Take for $X$ the vertex set of any graph, and let $d(x,y)$ be the length (in steps) of the shortest path connecting $x$ to $y$. Then for a minimal path connecting $x$ to $y$, the path must map to a straight line in $\mathbb{R}^n$. This is because $\mathbb{R}^n$ has the property that equality in the triangle inequality implies colinearity.

So take a graph such that $x$ and $y$ have $d(x,y) \geq 2$ and two minimal paths between them; a plain old square will do the trick. The two minimal paths must each get mapped to the same line in $\mathbb{R}^n$, so the map cannot be an isometry (nor even an embedding, for that matter).

This gives us one obstruction to representability: a finite metric space cannot be representable unless it satisfies the property $d(x,y) = d(x,z) + d(z,y) \wedge d(x,y) = d(x,z') + d(z',y) \wedge d(x,z) = d(x,z') \implies z = z'$. In the graph case this means "unique shortest paths"; I'm not clear if there is a snappy characterization like that in the general case.

Question #1: Is this the only obstruction to representability?

In a slightly different direction, you could get around the problem above by trying to represent the finite metric spaces on some surface instead of $\mathbb{R}^n$. This at least works in the graph case by replacing the points with little discs and the edges with very fat ribbons of length 1. Then compactifying the whole thing should give a surface into which the graph embeds isometrically. This suggests the answer to

Question #2a: Does every finite metric space have a representation on a surface?

is yes, as long as the answer to

Question #2b: Does every finite metric space have a global scaling which embeds $\epsilon$-isometrically into a graph?

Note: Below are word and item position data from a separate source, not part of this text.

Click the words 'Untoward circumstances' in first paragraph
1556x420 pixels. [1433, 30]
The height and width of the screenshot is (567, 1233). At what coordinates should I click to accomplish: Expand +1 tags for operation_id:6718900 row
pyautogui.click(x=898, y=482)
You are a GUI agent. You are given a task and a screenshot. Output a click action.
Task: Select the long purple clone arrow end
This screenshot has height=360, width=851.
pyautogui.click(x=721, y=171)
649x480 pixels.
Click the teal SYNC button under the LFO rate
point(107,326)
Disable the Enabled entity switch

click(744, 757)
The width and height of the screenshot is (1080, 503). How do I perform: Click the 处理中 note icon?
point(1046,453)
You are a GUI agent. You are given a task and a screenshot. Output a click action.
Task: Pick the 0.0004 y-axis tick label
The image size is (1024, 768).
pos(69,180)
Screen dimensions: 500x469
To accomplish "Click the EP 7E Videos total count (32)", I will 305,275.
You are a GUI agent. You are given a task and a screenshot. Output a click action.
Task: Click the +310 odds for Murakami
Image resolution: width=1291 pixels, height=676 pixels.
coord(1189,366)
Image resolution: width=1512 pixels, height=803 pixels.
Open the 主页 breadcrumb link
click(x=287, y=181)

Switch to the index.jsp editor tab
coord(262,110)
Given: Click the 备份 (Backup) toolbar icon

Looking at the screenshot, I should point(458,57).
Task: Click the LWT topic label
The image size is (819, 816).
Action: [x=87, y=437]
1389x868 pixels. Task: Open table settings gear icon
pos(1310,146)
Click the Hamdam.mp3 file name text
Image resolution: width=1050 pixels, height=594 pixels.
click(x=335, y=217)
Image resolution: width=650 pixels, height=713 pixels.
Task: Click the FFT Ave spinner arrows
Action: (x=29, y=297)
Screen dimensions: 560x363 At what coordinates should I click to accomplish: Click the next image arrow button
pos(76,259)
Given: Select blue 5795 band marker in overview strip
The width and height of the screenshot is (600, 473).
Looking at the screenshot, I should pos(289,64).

is also yes. The $\epsilon$ is to take care of finite metric spaces with irrational distances.

Of course, there is also the important

Question #0: Is there some standard place I should have looked for all this?

Best Answer

Since the paper referred to by Hagen Knaf is published by Springer, it may not be available to one and all. The (publicly viewable) MathSciNet reference is: MR355836.

It's a very short paper (7 pages) and the main theorem is:

Theorem A metric space can be embedded in Euclidean n-space if and only if the metric space is flat and of dimension less than or equal to n.

Clearly, the two terms "flat" and "dimension" need expanding. To define these, Morgan considers simplices in the metric space; that is, an n-simplex is simply an ordered (n+1)-tuple of elements of the metric space. Given such an n-tuple, say $(x_0, \dots, x_n)$, Morgan defines $D(x_0,\dots,x_n)$ to be the determinant of the matrix whose $(i,j)$th entry is

$$ \frac{1}{2}\left(d(x_0,x_i)^2 + d(x_0,x_j)^2 - d(x_i,x_j)^2\right) $$

A metric space is flat if this is positive for all simplices. If it is flat, its dimension (if this exists) is the largest n for which there is an n-simplex with this quantity positive.

The argument (on a skim read) is quite cunning. Rather than go for a one-shot embedding, Morgan defines a map into $\mathbb{R}^n$ of the appropriate dimension and then uses that map to define an inner product on $\mathbb{R}^n$ with respect to which the map is an embedding. Standard linear algebra then completes the argument.

Now finite dimension, in this sense, is clearly very strong. It basically says that the metric is controlled by n points. The flatness condition says that those n points embed properly (and presumably rules out the examples in the question and the first answer). But then, that's probably to be expected since embeddability into Euclidean space is similarly a strong condition.